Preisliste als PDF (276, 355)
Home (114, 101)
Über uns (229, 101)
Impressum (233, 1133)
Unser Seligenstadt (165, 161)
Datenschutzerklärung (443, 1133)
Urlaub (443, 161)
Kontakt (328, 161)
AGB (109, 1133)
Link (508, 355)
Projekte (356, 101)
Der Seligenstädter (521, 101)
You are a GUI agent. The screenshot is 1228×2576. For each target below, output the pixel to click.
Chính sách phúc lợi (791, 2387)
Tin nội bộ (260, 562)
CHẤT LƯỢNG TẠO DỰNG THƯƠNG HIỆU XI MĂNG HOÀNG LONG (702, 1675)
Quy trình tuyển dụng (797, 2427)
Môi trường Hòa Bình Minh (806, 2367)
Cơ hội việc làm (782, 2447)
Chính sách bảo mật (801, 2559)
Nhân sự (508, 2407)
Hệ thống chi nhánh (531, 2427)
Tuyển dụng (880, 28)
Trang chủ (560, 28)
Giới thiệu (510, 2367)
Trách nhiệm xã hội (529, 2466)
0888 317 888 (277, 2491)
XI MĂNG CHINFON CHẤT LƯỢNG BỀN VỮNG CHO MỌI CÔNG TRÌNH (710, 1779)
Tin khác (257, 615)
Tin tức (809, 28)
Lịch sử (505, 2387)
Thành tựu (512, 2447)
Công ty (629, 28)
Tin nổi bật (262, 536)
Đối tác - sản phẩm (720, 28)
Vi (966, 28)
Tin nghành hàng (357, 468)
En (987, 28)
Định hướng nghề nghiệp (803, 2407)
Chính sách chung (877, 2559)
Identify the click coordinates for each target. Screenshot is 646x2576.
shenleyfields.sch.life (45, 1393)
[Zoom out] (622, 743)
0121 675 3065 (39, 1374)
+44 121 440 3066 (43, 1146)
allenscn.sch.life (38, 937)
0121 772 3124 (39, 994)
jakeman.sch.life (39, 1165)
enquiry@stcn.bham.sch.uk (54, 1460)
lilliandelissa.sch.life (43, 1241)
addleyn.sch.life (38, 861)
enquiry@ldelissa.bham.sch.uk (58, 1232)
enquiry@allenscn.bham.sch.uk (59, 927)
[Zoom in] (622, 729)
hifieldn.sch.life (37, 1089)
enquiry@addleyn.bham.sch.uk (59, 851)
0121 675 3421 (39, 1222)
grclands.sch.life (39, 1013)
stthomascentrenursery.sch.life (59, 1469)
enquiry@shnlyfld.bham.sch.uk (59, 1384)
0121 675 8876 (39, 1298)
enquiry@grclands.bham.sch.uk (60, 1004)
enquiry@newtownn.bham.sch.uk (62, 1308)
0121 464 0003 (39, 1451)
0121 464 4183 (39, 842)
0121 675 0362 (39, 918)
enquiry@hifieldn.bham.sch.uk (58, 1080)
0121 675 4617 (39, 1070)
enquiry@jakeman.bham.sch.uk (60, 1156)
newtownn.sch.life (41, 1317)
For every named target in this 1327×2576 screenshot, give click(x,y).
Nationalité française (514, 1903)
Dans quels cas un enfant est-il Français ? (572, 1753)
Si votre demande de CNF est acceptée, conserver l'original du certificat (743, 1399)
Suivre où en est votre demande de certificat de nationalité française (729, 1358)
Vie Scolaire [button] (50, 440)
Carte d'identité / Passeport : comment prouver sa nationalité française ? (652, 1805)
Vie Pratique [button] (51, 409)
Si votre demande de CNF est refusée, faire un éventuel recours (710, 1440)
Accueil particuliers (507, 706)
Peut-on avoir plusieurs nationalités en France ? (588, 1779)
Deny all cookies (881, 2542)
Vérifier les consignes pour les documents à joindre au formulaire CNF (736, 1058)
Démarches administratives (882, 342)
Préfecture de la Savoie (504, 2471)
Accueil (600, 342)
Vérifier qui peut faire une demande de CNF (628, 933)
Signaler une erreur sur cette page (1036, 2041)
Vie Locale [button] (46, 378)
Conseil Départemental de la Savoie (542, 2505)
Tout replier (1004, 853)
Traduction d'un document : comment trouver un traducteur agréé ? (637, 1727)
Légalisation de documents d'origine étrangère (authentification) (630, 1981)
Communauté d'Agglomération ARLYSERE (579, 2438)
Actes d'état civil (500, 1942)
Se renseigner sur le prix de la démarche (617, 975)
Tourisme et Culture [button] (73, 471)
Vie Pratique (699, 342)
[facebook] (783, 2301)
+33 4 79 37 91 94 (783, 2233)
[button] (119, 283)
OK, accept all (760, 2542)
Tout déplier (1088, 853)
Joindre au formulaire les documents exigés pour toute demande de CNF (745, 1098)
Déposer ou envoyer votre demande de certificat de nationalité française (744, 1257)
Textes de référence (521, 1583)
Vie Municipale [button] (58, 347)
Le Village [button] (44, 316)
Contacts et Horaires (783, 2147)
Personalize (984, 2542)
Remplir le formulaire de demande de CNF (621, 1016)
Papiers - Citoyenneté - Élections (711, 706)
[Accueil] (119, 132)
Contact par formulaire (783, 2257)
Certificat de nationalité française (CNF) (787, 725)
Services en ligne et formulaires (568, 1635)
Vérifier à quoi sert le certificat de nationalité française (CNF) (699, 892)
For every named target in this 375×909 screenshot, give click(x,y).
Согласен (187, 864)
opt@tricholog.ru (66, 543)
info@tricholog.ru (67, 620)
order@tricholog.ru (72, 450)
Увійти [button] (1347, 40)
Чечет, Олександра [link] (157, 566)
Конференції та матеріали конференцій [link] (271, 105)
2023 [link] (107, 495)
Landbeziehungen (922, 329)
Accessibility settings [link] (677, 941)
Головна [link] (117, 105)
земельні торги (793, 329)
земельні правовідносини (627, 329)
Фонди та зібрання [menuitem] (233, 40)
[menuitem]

▶ **ASSIGNMENT**
Write out only the lines from the very start of the entries above to the line that includes "allenscn.sch.life (38, 937)", both ends included, each one unchanged.

▶ **ANSWER TO THE PROBLEM**
Preisliste als PDF (276, 355)
Home (114, 101)
Über uns (229, 101)
Impressum (233, 1133)
Unser Seligenstadt (165, 161)
Datenschutzerklärung (443, 1133)
Urlaub (443, 161)
Kontakt (328, 161)
AGB (109, 1133)
Link (508, 355)
Projekte (356, 101)
Der Seligenstädter (521, 101)
You are a GUI agent. The screenshot is 1228×2576. For each target below, output the pixel to click.
Chính sách phúc lợi (791, 2387)
Tin nội bộ (260, 562)
CHẤT LƯỢNG TẠO DỰNG THƯƠNG HIỆU XI MĂNG HOÀNG LONG (702, 1675)
Quy trình tuyển dụng (797, 2427)
Môi trường Hòa Bình Minh (806, 2367)
Cơ hội việc làm (782, 2447)
Chính sách bảo mật (801, 2559)
Nhân sự (508, 2407)
Hệ thống chi nhánh (531, 2427)
Tuyển dụng (880, 28)
Trang chủ (560, 28)
Giới thiệu (510, 2367)
Trách nhiệm xã hội (529, 2466)
0888 317 888 (277, 2491)
XI MĂNG CHINFON CHẤT LƯỢNG BỀN VỮNG CHO MỌI CÔNG TRÌNH (710, 1779)
Tin khác (257, 615)
Tin tức (809, 28)
Lịch sử (505, 2387)
Thành tựu (512, 2447)
Công ty (629, 28)
Tin nổi bật (262, 536)
Đối tác - sản phẩm (720, 28)
Vi (966, 28)
Tin nghành hàng (357, 468)
En (987, 28)
Định hướng nghề nghiệp (803, 2407)
Chính sách chung (877, 2559)
Identify the click coordinates for each target. Screenshot is 646x2576.
shenleyfields.sch.life (45, 1393)
[Zoom out] (622, 743)
0121 675 3065 (39, 1374)
+44 121 440 3066 (43, 1146)
allenscn.sch.life (38, 937)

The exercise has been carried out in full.